Manufacturing giant China has made it hard for developing countries to find a place in the market. They cannot compete with China's population and infrastructure. Therefore, countries like India, with a huge population, have taken on the roles of service providers.
The problem with services is that services only grow as middle classes grow. When people achieve a certain level of affluence, they will turn to the service sector to make their lives easier, faster and more comfortable.
This is true for traditional service industries, such as commercial enterprises, tourism and entertainment. These are areas in which there cannot be great growth, as such services are carried out on a one-to-one basis. But other areas, for example, software development, outsourced business processing and call centers, can employ thousands and are run on a huge scale.

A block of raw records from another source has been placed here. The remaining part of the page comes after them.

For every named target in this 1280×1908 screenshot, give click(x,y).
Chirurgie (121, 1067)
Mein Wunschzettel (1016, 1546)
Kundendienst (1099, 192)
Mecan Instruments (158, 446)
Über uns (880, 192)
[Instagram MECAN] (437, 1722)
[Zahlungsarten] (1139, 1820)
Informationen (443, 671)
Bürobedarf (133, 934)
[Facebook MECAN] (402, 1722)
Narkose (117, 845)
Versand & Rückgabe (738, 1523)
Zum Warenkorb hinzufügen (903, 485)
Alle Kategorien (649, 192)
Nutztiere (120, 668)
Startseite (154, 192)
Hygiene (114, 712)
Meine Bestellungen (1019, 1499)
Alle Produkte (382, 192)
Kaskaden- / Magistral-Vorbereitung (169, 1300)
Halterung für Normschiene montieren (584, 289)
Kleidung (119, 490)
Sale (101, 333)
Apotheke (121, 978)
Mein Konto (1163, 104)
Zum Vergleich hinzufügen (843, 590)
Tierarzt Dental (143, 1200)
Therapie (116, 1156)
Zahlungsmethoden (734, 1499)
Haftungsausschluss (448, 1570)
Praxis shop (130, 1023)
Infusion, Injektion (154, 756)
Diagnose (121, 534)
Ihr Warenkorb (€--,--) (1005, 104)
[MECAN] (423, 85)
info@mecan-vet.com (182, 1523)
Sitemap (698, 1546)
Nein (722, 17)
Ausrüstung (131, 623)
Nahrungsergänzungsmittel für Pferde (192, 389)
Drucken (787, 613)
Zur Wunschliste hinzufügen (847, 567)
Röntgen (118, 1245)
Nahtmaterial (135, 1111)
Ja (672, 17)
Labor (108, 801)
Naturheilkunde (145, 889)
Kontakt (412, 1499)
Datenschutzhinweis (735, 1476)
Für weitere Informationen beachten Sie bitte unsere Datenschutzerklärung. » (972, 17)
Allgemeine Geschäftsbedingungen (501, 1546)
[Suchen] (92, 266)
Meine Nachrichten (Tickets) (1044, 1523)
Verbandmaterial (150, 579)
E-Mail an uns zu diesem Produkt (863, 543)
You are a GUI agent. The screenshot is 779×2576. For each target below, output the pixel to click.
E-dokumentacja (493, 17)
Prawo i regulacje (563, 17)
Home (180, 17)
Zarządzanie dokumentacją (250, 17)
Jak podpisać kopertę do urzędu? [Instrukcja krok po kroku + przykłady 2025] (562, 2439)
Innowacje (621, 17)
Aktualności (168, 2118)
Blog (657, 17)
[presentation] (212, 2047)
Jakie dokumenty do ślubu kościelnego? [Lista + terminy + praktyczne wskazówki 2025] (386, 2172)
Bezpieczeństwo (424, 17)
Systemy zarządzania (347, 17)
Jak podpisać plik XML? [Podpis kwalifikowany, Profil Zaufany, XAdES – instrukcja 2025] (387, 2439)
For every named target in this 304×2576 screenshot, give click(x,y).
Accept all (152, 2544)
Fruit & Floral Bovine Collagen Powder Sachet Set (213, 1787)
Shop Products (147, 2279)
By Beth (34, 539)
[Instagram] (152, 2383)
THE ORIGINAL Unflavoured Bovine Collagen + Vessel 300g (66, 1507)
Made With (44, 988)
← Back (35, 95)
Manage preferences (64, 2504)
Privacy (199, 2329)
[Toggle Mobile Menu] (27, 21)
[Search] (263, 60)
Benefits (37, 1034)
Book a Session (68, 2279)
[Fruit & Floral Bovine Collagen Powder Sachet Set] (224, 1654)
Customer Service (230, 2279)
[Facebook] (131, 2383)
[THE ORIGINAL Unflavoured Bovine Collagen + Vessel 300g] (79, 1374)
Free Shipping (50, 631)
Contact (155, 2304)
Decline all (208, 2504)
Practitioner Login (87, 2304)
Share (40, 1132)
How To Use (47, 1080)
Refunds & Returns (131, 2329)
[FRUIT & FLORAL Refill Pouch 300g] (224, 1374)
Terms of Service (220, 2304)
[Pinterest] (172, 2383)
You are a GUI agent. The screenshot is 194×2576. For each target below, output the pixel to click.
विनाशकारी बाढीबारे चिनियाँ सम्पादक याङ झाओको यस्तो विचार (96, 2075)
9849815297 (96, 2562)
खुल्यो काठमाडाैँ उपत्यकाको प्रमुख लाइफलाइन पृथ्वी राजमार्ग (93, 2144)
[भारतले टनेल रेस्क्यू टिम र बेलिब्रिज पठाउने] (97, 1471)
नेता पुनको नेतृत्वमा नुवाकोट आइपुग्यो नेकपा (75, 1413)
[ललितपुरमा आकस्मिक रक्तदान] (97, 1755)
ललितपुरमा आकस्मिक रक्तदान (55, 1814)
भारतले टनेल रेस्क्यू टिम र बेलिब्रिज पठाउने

There are many advantages to employing people in the service sector. Women, half the work force, can be more easily employed. Flexi-hours are easier to implement and services can be provided around the clock.
But the service sector does not offer employment for unskilled workers. Employees in the service sector often need to have university degrees or higher and all employees in this sector must have well-honed social skills.
The service sector is a growing area of employment and income for many countries, but if the people working in the service sector do not have good social skills, the services they provide will fail. Customers looking for something to make their lives more comfortable or more luxurious will not return if they are not greeted warmly, if there is no eye contact, no politeness, no small talk and no interaction.
Today more than ever young people need to be schooled in social skills. The way most young people live - connected to a machine most of their waking and sleeping hours - means they do not get in-house training, i.e. from family or among friends. Schools must step in to ensure that children learn how to greet one another, praise others, receive praise, disagree or agree politely and listen to others. These skills will be extremely important for their future employment. They may well be required to work as part of a team and social skills are essential in making teams work. Or they may have to deal with customers all day, be it on the phone or face to face. As we find fewer and fewer people to talk to every day, any encounter that we have with a real human being becomes that much more significant. As a result, when such an encounter is unsatisfactory, we become frustrated, sad or even angry. And when such an encounter is positive, when a person greets us, smiles at us, asks us how we are, when a person thanks us and makes us feel good about ourselves, we feel happy and positive.
Teaching people to have social skills sounds like a win-win deal. We can make human encounters more pleasant by simply teaching a few essential social skills to our younger generation. And we just might be able to secure a happier future.